- _WORK INSTRUCTION 1_
According to the coronavirus market update, why did the oil price go into free fall? Answer in one to three sentences.
- _WORK INSTRUCTION 2_
From the coronavirus market update, output the passage starting at "- An acceleration" and ending at "rising by +45 bp.", with no changes.

- _SELECTED PASSAGE_
Coronavirus: Uncharted territory and uncertainties
What are the key developments since last week?
- An acceleration of the number of infected people in the world, with a strong acceleration in Italy of 7, 000 cases, which is scrutinized as it may prefigure the acceleration path for other countries,
- Oil price free fall (-25% to -30%) due to the absence of agreement between OPEC and Russia, and willingness of Saudi Arabia to increase production volumes, leading to a -30% price on Monday morning,
- A liquidity stress on credit markets developed over the last days,
- Markets anticipate additional easing form central banks, with uncertainty of ECB internal alignment and remaining policy room, in particular on interest rates,
- Markets fell by about 5% on Friday and Monday’s opening of futures on Europe indicate another very difficult day, with a future on Eurostoxx 50 at -8%, and peripheral spreads attacked with Italy 2 year yield rising by +45 bp.
An uncharted territory
- We are entering levels of correction and volatility that rarely occur and that takes us back to 2008 on equities and to 1991 on oil price volatility,
- We are at maximum level of stress because we are at maximum level of uncertainties,
- This also reflects that investors’ anticipations are moving and adapting very fast; just two weeks ago, we had a few hundreds of cases in Europe, and we are now above 10, 000,
- This risk scenario has de facto become the central scenario of many investors from a macro and markets standpoint.

- _DATASET EXCERPT_
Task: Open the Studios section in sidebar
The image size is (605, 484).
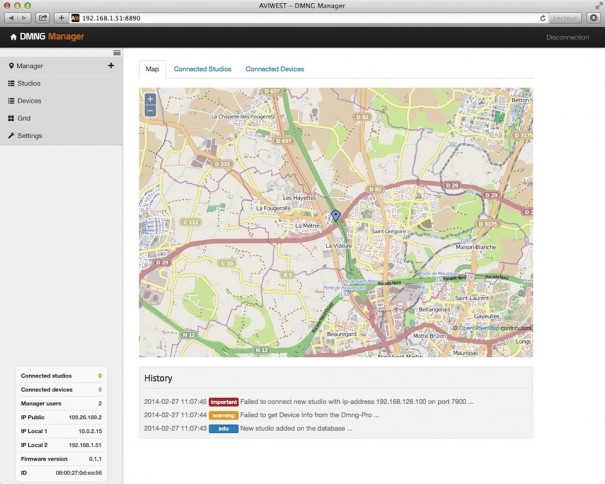Action: 29,83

- _WRITTEN ANSWER 1_
The oil price fell because OPEC and Russia reached no agreement and Saudi Arabia was willing to increase production volumes. This led to a -30% price on Monday morning.

- _WRITTEN ANSWER 2_
- An acceleration of the number of infected people in the world, with a strong acceleration in Italy of 7, 000 cases, which is scrutinized as it may prefigure the acceleration path for other countries,
- Oil price free fall (-25% to -30%) due to the absence of agreement between OPEC and Russia, and willingness of Saudi Arabia to increase production volumes, leading to a -30% price on Monday morning,
- A liquidity stress on credit markets developed over the last days,
- Markets anticipate additional easing form central banks, with uncertainty of ECB internal alignment and remaining policy room, in particular on interest rates,
- Markets fell by about 5% on Friday and Monday’s opening of futures on Europe indicate another very difficult day, with a future on Eurostoxx 50 at -8%, and peripheral spreads attacked with Italy 2 year yield rising by +45 bp.